Prove that $CH \bot AB$

[Tahmid Hasan]

Let $(O),(I)$ be the circumcircle and incircle of $\triangle ABC$ respectively.$BC,CA,AB$ are tangent to $(I)$ at $M,N,P$ respectively. $E,F$ are midpoints of $PN,PM$ rspectively. $CO$ meets $(I)$ at point $D$. $DE,DF$ meet $(I)$ at $K,L$ respectively, $H=AK \cap BL$. Prove that $CH \bot AB$.

[*Mahi*]

The problem seemed quite nice to me.
My solution steps:

1. Proving $\angle KAB = \angle DAC$ and $\angle LBA = \angle DBC$ using symmetry.
2. Using trig cheva to prove $\angle HCB = \angle DCA = \angle OCA$, which also implies $CH \perp AB$.

($(O)$ is quite irrelevant here and just used to prove the last part, the main fact here is $H$ is the isogonal conjugate of $D$, similar facts of which is used to solve many problems.

Just noticed, this is my 900th post a big congratulation to myself

[Nadim Ul Abrar]

$D,H$ are isogonal Conjugates

[Tahmid Hasan]

The problem seemed quite nice to me.
My solution steps:

1. Proving $\angle KAB = \angle DAC$ and $\angle LBA = \angle DBC$ using symmetry.
2. Using trig cheva to prove $\angle HCB = \angle DCA = \angle OCA$, which also implies $CH \perp AB$.

($(O)$ is quite irrelevant here and just used to prove the last part, the main fact here is $H$ is the isogonal conjugate of $D$, similar facts of which is used to solve many problems.

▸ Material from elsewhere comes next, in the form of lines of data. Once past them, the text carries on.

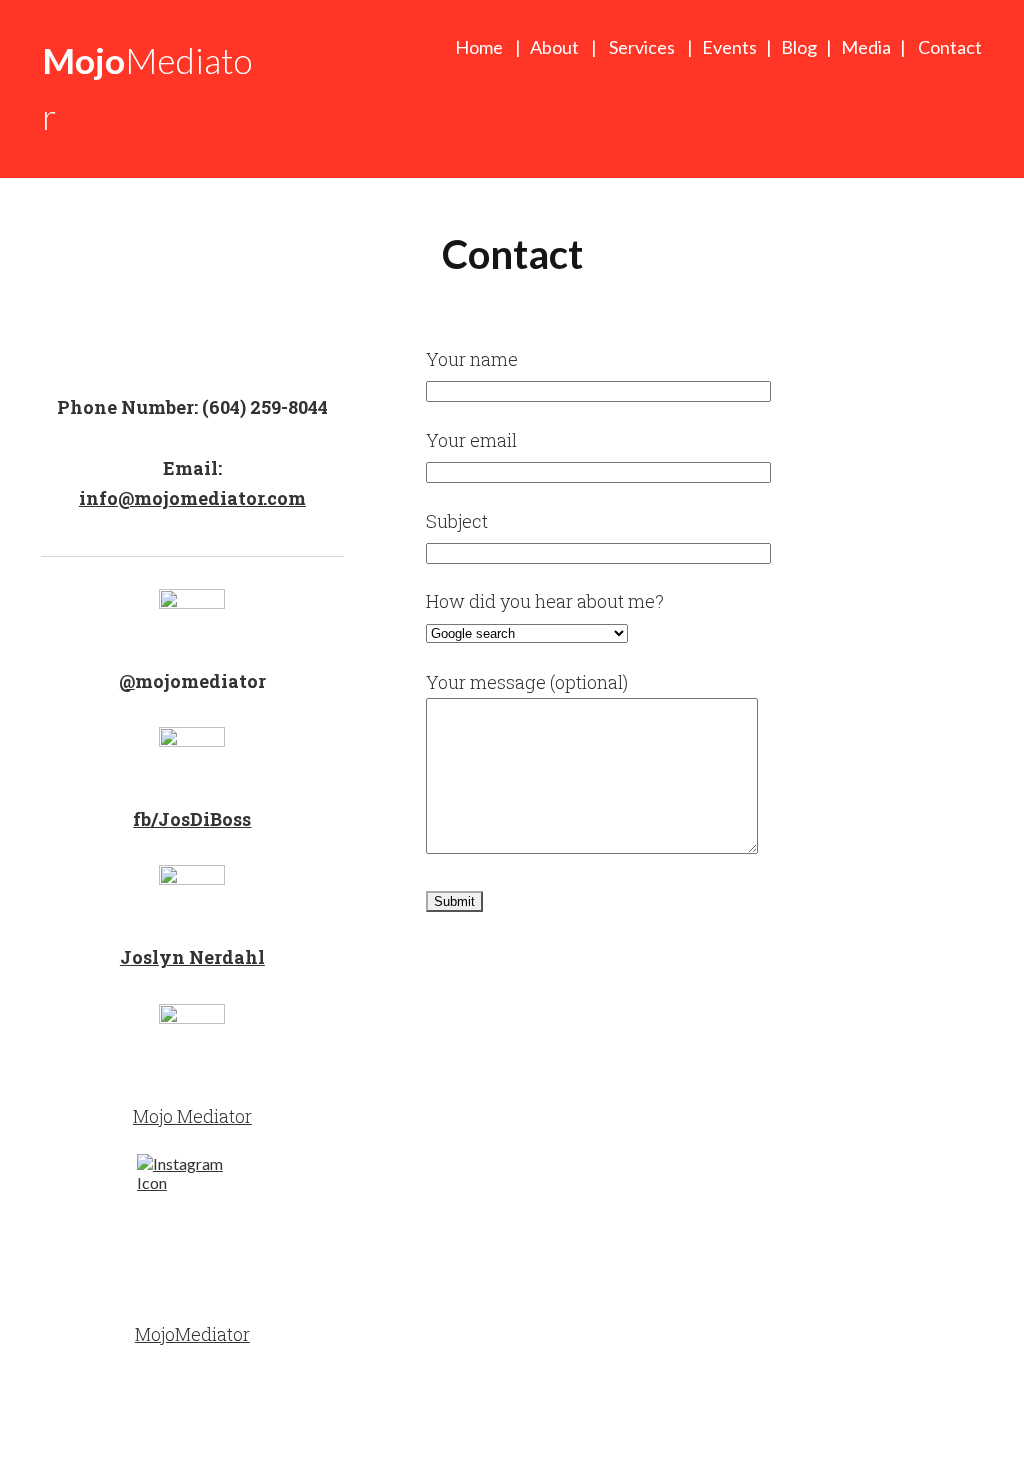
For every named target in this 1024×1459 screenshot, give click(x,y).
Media (866, 47)
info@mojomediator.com (192, 498)
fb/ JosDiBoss (192, 819)
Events (729, 47)
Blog (799, 47)
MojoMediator (192, 1334)
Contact (950, 47)
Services (642, 47)
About (557, 47)
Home (479, 47)
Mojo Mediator (192, 1116)
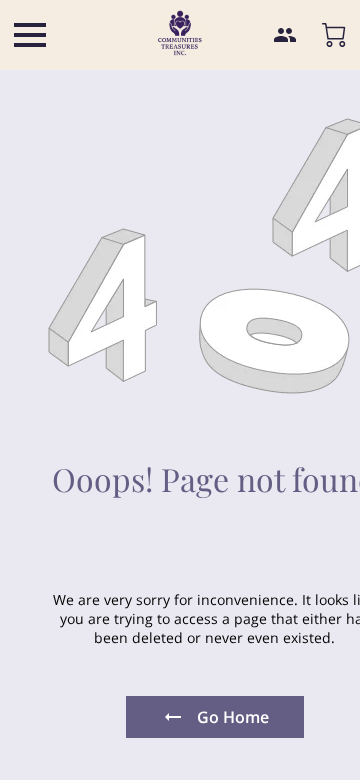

Would you kindly elaborate?
My solution:$DE.KE=PE.NE=AE.IE \Rightarrow AKID$ is cyclic.
Since $I$ lies on the perpendicular bisetor of $KD, AI$ bisects $\angle AKD$.
So $AH$ is the isogonal of $AD$ in $\triangle ABC$. Similarly $BH$ is the isogonal of $BD$ in $\triangle ABC$.
Hence $H$ is the isogonal conjugate of $D$ wrt $\triangle ABC \Rightarrow CH$ is the isogonal of $CO \Rightarrow CH \bot AB$.
Note: Actually $(I),CO$ have two intersection points but both can be dealt with the same reasoning.

[*Mahi*]

Lines $KA$ and $DA$ ar symmetric WRT $AI$, (Do I need to elaborate more here? This can be proved using pole-poler and some little other things, and I left that as an exercise), which implies $\angle KAB = \angle DAC$.